§ **ПРИВЕДЁННЫЙ ОТРЫВОК**:
########
Самые фанатичные коммунисты, в том числе Винценц Мюллер, Хейнрих Хоман и Арно фон Ленски, были выбраны в качестве членов будущего политбюро национально-демократической партии. Туда же вошел и эмигрант, имевший советское гражданство, доктор Лотар Больц. Все эти люди должны были одновременно состоять на связи с НКВД в Западной Германии. Другие их товарищи, такие как Эгберт фон Франкенберг, полковник Адам, полковник Людвиг и многие другие, получили незначительные посты в Социалистической единой партии Германии. Кое-кто из офицеров и генералов отправился служить в народную полицию.
########
§ **ЗАДАНИЕ**: Переведите на английский язык следующее предложение из отрывка выше: «Кое-кто из офицеров и генералов отправился служить в народную полицию».
########
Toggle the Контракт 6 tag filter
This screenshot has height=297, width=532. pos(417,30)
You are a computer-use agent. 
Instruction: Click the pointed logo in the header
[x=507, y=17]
########
§ **РЕШЕНИЕ ЗАДАЧИ**: Some of the officers and generals went to serve in the People's Police.